Perhaps this will make my intent clearer. (Sorry I'm not always the most
expressive person around!)
dblack wrote:
Hey, that seems to be a good solution. No matter that it is two queries, at
least, it is O(1), not O(n).
Thanks a ton, kaps.
Kaps Lok wrote:
Matthew Rudy wrote:
here's my solution.
[...]
That should work pretty cleanly,
and is slightly nicer than doing a big join.
Nicer for the coder (if you don't know SQL very well), but slower than a join (both for the DB and the Ruby process), the actual amount of 'slower' can be negligible though and depends mainly on the number of intermediates. The reasons for the relative slowness :
- latency between DB and Ruby is doubled (1 query even doing and returning nothing takes time),
- DB can't optimize the join itself because it sees 2 unrelated queries,
- DB must return more data,
- Ruby must create more objects.
Rewriting with a join :
class User
def find_friends_posts(*args)
Post.with_scope(:find => friends_scope) do
Post.find(*args)
end
end
def friends_scope
{
# You want posts matching a friend of someone
:joins => "LEFT JOIN friendships ON friendships.friend_id = posts.user_id",
# Here the 'someone' is myself
:conditions => [ "friendships.user_id = ?", self.id ]
}
end
def find_most_recent_friends_posts(num)
self.find_friends_posts(:all, :order => "created_at DESC", :limit => num)
end
end
Not as clear as the 'Ruby doing the join for me', but not so bad (in fact you don't have to code the " '0' for the no friend case" so for someone familiar with SQL it can look nicer). And you better know this way when you have the same problem to solve but with thousands of intermediates (friends here) if you don't wand the query to take ages...
Regards,
Lionel
Matthew Rudy wrote:
That's fair enough,
but last time I did that I had two problems,
1. :joins doesn't scope properly
what you mean (but I suspect I don't get your meaning, I rarely use scope and never used it with joins, so I may miss something).

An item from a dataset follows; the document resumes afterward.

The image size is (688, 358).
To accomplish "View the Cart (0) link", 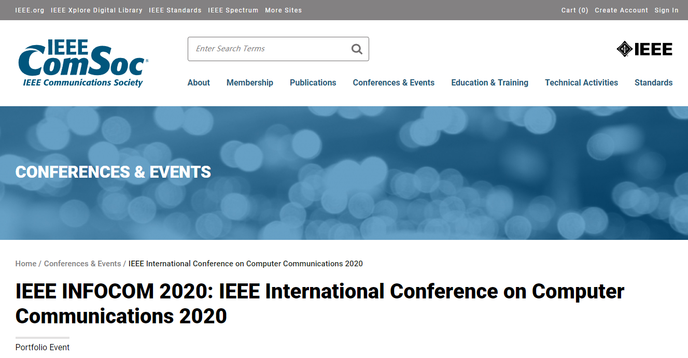I will click(574, 10).
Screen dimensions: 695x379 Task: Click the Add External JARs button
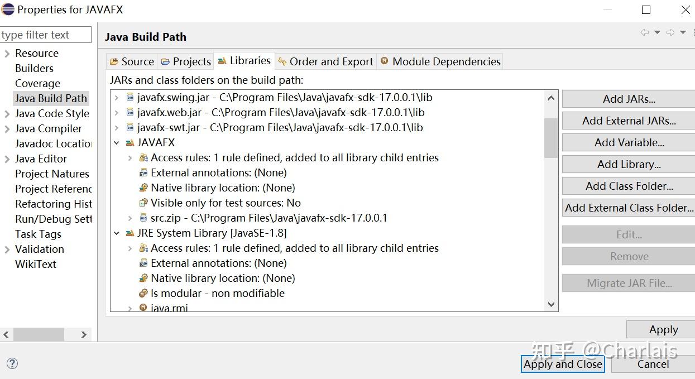click(x=629, y=121)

2a. doing a join and not specifying the :select means that ambiguous columns, eg. "id" get overwritten in the returned models
Hum, happened to me too (funny that ActiveRecord doesn't automatically add the proper select when a joins exists, I still use 1.1.6 so it may have been added since then). :select => 'posts.*' should be enough in the scope. In some cases you might have to deduplicate entries and use 'DISTINCT posts.*', but not in this particular case.
2b. :select keys dont get scoped properly.
? I didn't even try using them in a scope yet, care to elaborate?